Царевич Паата был внебрачным сыном царя Картли Вахтанга VI (также известный как Хусайн-Кули-хан), рожденным от неизвестной наложницы в 1720 году.

В 1724 году во время вторжения османской армии в Грузию картлийский царь Вахтанг потерял свой трон и бежал в Россию вместе с семьей и свитой из 1200 человек. Молодой царевич учился в военном колледже в Санкт-Петербурге, где сдал экзамен по артиллерии. При отсутствии вакансии артиллерийского офицера Паата Вахтангович получил чин подполковника пехотного полка, но никогда не служил в армии. После смерти своего отца в 1737 году царевич Паата стал испытывать большие финансовые трудности, с 1740 года он получал ежегодную пенсию от русского правительства в размере 300 рублей. В 1745 году он подал прошение о разрешении ему вернуться в Грузию или присвоении ему надлежащего ему чина в императорской службе, но ничего не получил[1].

Приключения

В январе 1749 года царевич Паата, озлобленный жизнью и незначительной пенсией[2], бежал из России. Он прибыл через Ригу, Митаву и Мемель в Кенигсберг, где безуспешно пытался поступить на службу к королю Пруссии Фридриху II Великому. После этого он отправился в Варшаву, а затем, через Каменец и Бухарест, прибыл в Стамбул в августе 1749 года.

В конце концов, в 1752 году, царевич Паата объявился в Тбилиси, столице Грузии, где был принят на службу царем Картли Теймуразом II и его сына Ираклием II, царем Кахетии. Имевший репутацию учёного и европейски образованного человека[3], Паата получил задачу реорганизовать грузинскую артиллерию по российскому образцу. Царевич Паата, склонный к упрямству, отказался сопровождать своего царя в кампании против Гянджи в 1752 году и был заключен в тюрьму. В 1754 году Паата бежал в западно-грузинское царство Имерию, где поддержал князя Левана Абашидзе против его собственного внука, царя Соломона I[4] . Затем царевич Паата уехал в Иран, но не смог добиться благосклонности Керим-хана и вернулся в Грузию. Ираклий II, царь объединенного Картли-Кахетинского царства, помиловал Паату, назначив его своим военным советником и губернатором (моурави) Тбилиси[4] .

Заговор и смерть

В 1765 году царевич Паата стал в Тбилиси тайно встречаться с некоторыми дворянами, недовольными правлением нового царя Ираклия II. Был составлен заговор, чтобы убить царя и посадит на его место Паату. Члены династии Багратион-Мухранских, а также их сторонники, не могли примириться с тем, что царский престол в Картли занимали кахетинские цари в лице Ираклия II. Кроме того, ведущие грузинские семьи, такие как Цицишвили и Амилахвари, возмущались против решения Ираклия II, который разрешил бывшим грузинским рабам, освобожденным из плена, проживать на королевской земли, запретив помещикам возвращать своих крепостных крестьян. Князь Дмитрий Амилахвари, один из главных заговорщиков, имел линую неприязнь к монарху: он чувствовал себя оскорбленным из-за того, что царь Ираклий II запретил своей сестре Елизавете выходить замуж за его сына Александра[2][3][5].

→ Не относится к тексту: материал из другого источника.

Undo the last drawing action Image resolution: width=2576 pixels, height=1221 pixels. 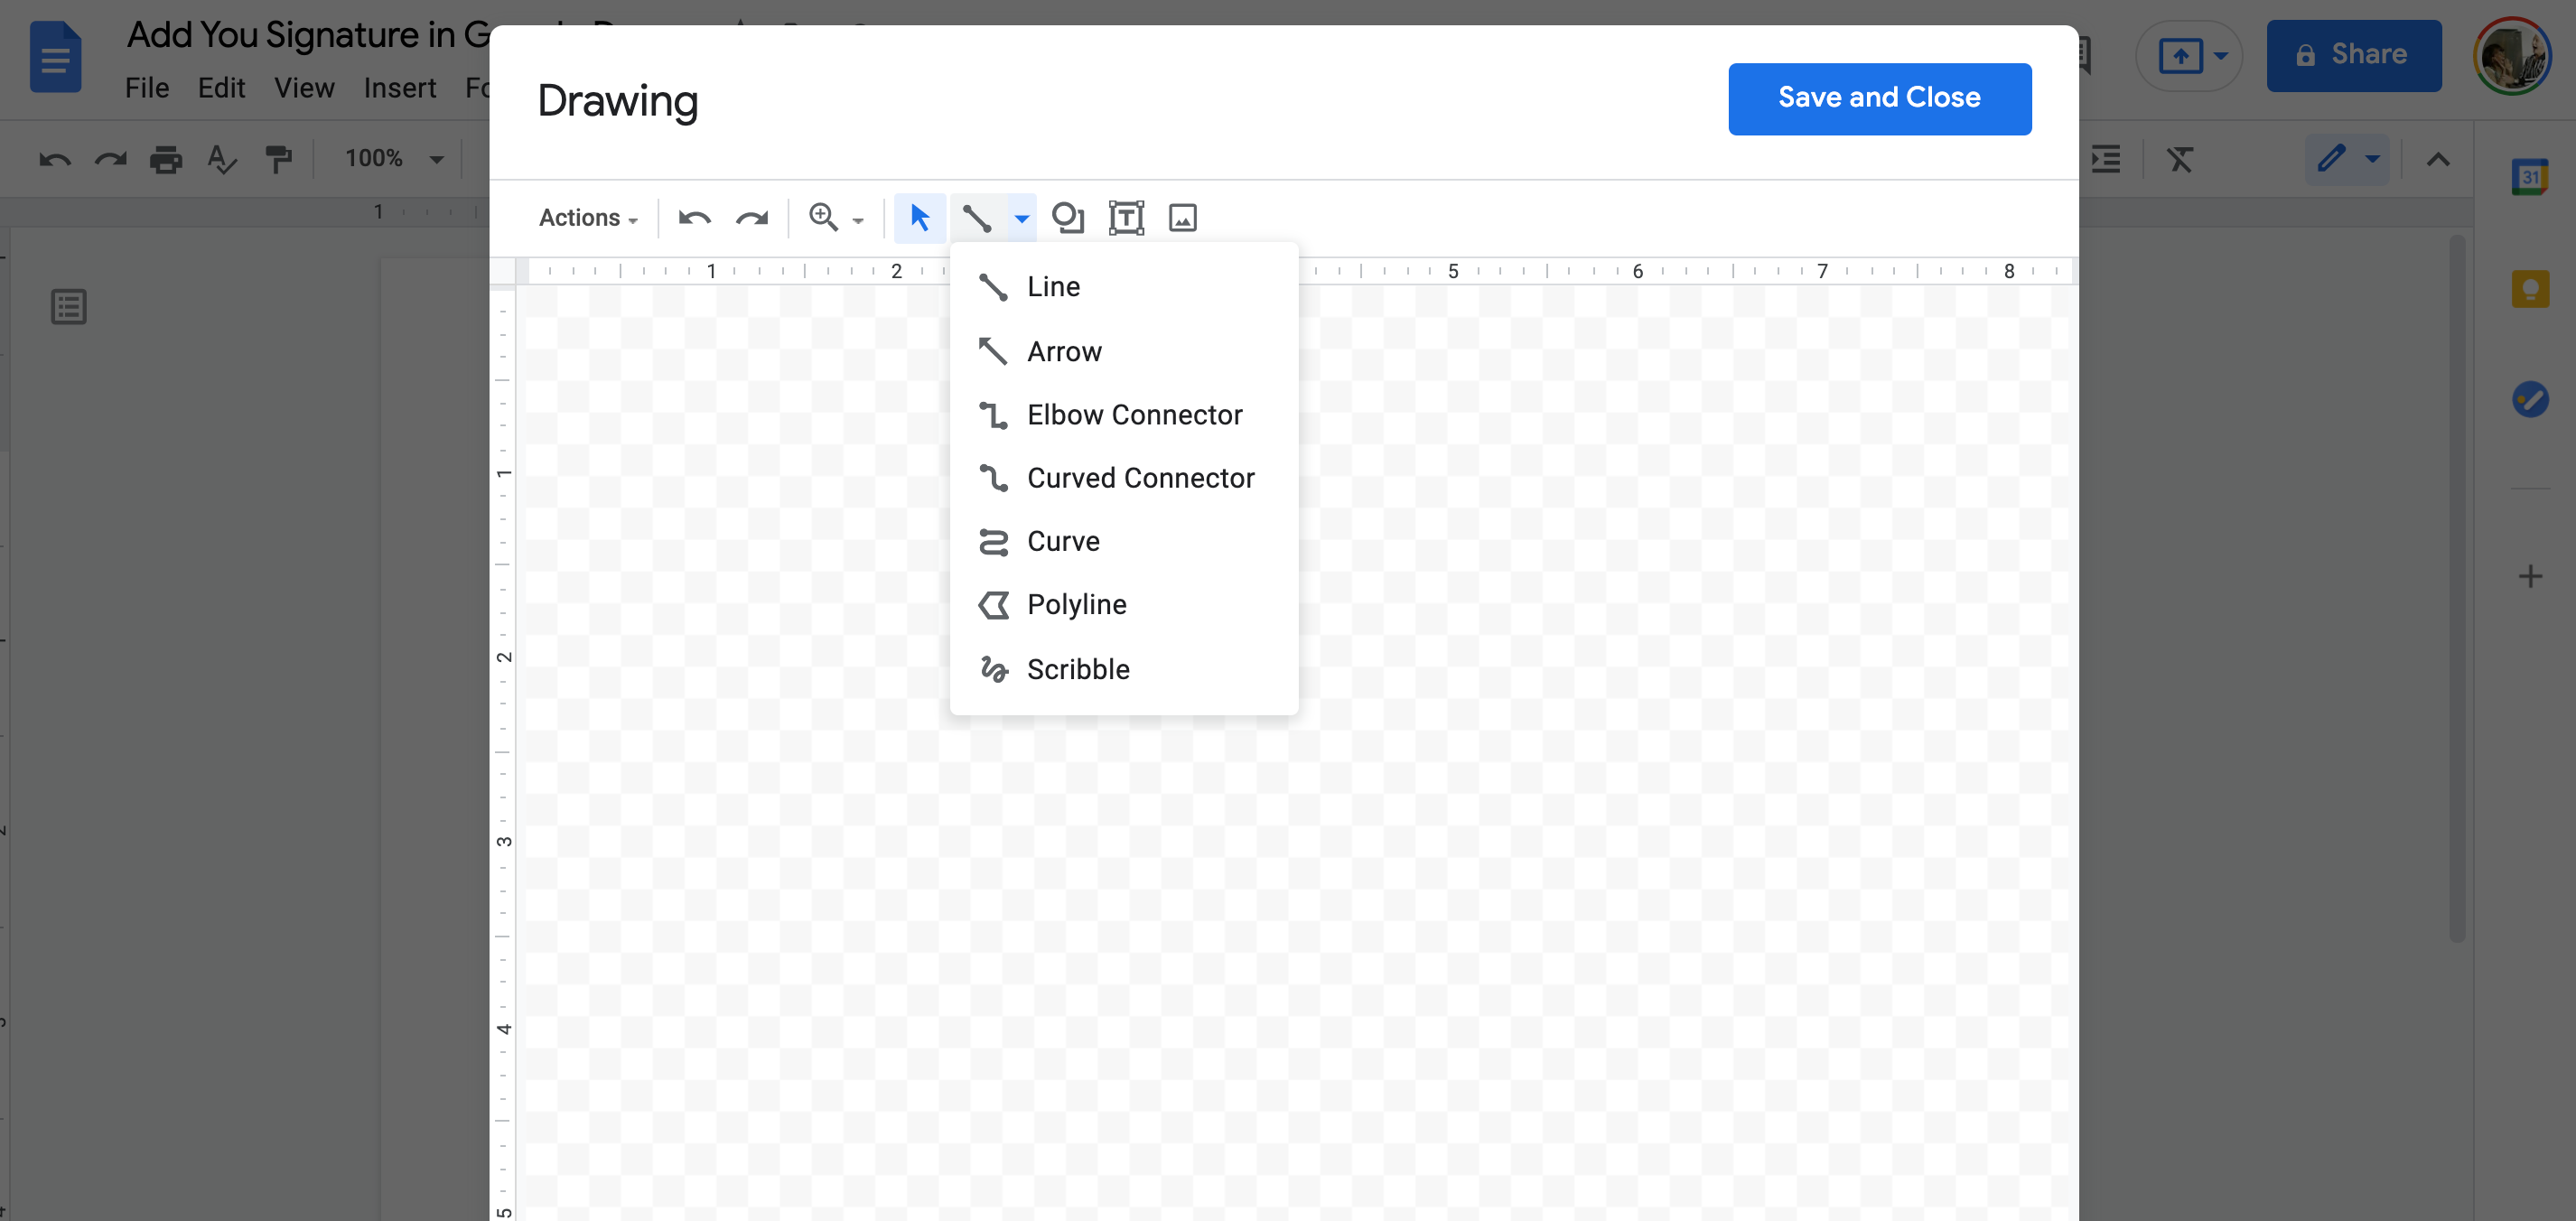click(x=693, y=217)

Датуна, ремесленник из Самшилде и муж царской няньки, который должен был ввести заговорщиков в царский дворец, признался об этом на исповеди священнику, который тут же сообщил царю Ираклию. По приказу царя все заговорщики были схвачены и подвергнуты пыткам. 22 человека, в том числе поэт Саят-Нова, были оправданы. Главные лидеры заговорщиков были казнены и подвергнуты серьезным телесным увечьям. Были обезглавлены царевич Паата и его двоюродный брат, Давид, сын Абдуллаха-Бега. Князь Элизбар Тактакишвили, тесть Давида, был сожжен, Дмитрий Амилахвари лишен титулов и имущества, его сыну Александру отрезали нос. Некоторым отрезали язык, а других лишили зрения[2][3][5].

Напишите отзыв о статье "Паата Картлийский"

Примечания

  1. Khantadze, Sh. (1984), "პაატა ბატონიშვილი", ქართული საბჭოთა ენცილოპედია, ტ. 7 [Georgian Soviet Encyclopedia, vol. 7], Tbilisi, p. 628 
  2. 1 2 3 Rayfield Donald. Edge of Empires: A History of Georgia. — London: Reaktion Books, 2012. — P. 238. — ISBN 1780230303.
  3. 1 2 3 Brosset Marie-Félicité. [books.google.ge/books?id=TUmNf1KNfzAC&pg=PA238&dq=Paata+1765&hl=en&sa=X&ei=CIhiUprgE9OGswbQ_4DwCQ&redir_esc=y#v=onepage&q=Paata&f=false Histoire de la Géorgie depuis l'Antiquité jusqu'au XIXe siècle. IIe partie. Histoire moderne]. — S.-Pétersbourg: A la typographie de l'Academie Impériale des Sciences, 1857. — P. 165, 238–239.
  4. 1 2 Дворянские роды Российской империи. Том 3. Князья / Dumin, S.V.. — Moscow: Linkominvest, 1996. — P. 48.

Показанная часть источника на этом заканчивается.